[[ The data, beginning ]]

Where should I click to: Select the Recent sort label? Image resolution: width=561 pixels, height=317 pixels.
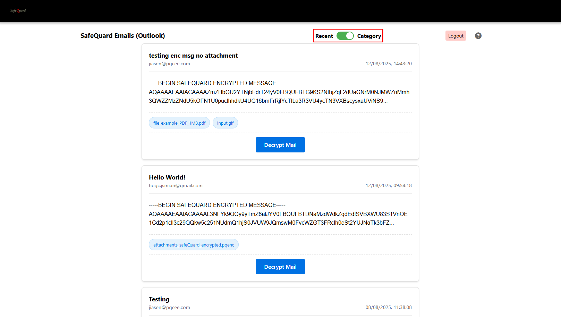tap(324, 36)
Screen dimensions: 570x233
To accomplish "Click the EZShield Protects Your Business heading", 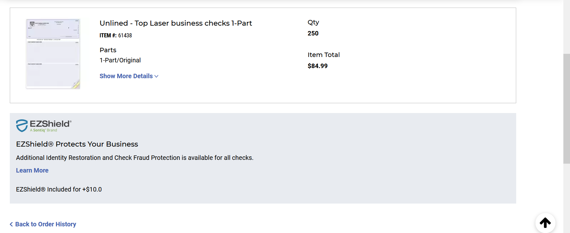I will click(77, 144).
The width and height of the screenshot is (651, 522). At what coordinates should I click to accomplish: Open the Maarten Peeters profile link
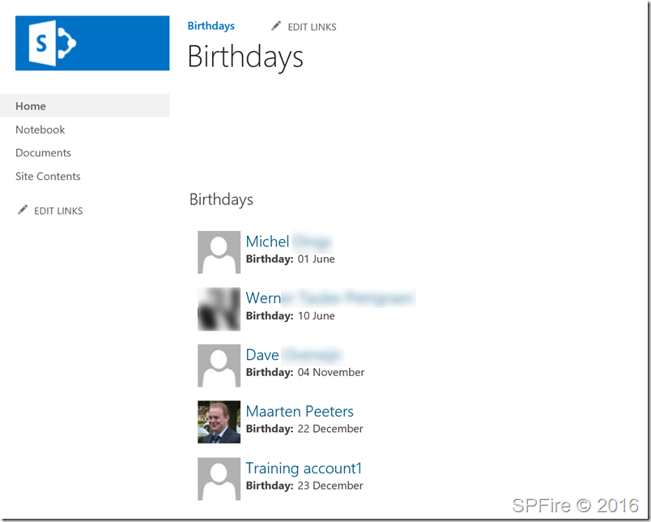point(300,411)
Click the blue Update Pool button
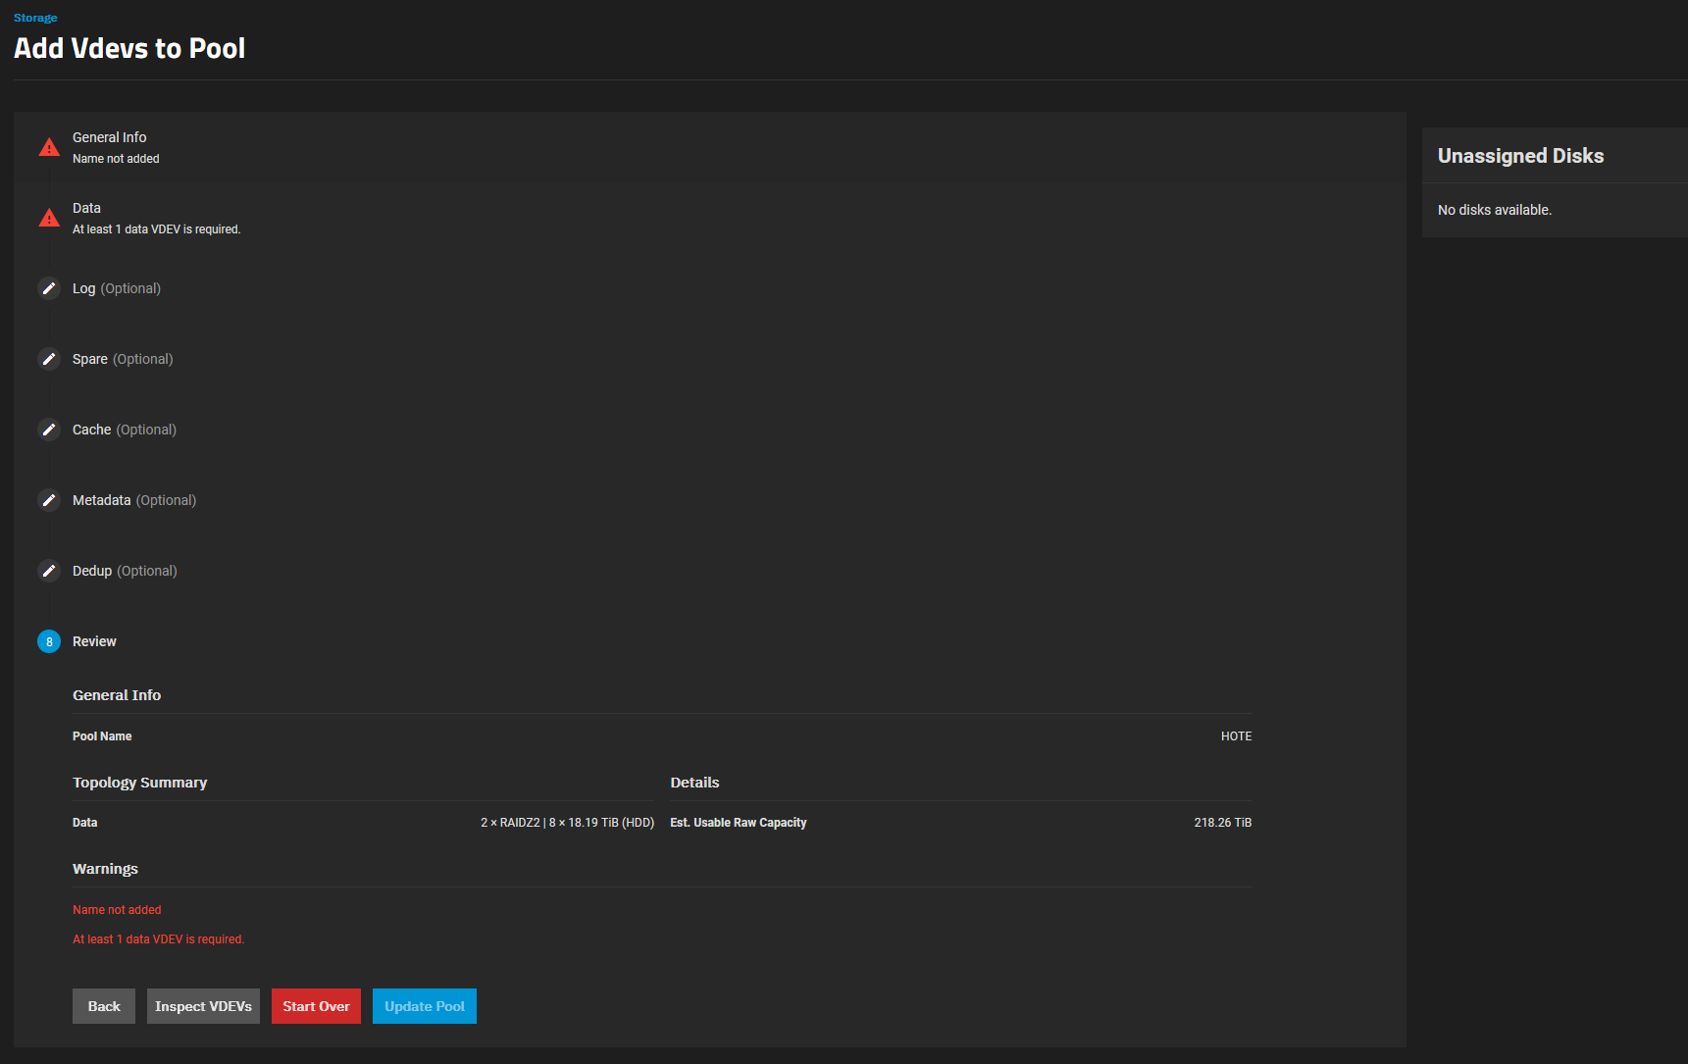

[[ The data, end ]]

- [Directions]:
Your answer should consist solely of the lines from the line with "The width and" to the final line of the listing, set down word for word, pictures omitted.

- [Exercise solution]:
The width and height of the screenshot is (651, 522). At what coordinates should I click to accomplish: Open the Maarten Peeters profile link
point(300,411)
Click the blue Update Pool button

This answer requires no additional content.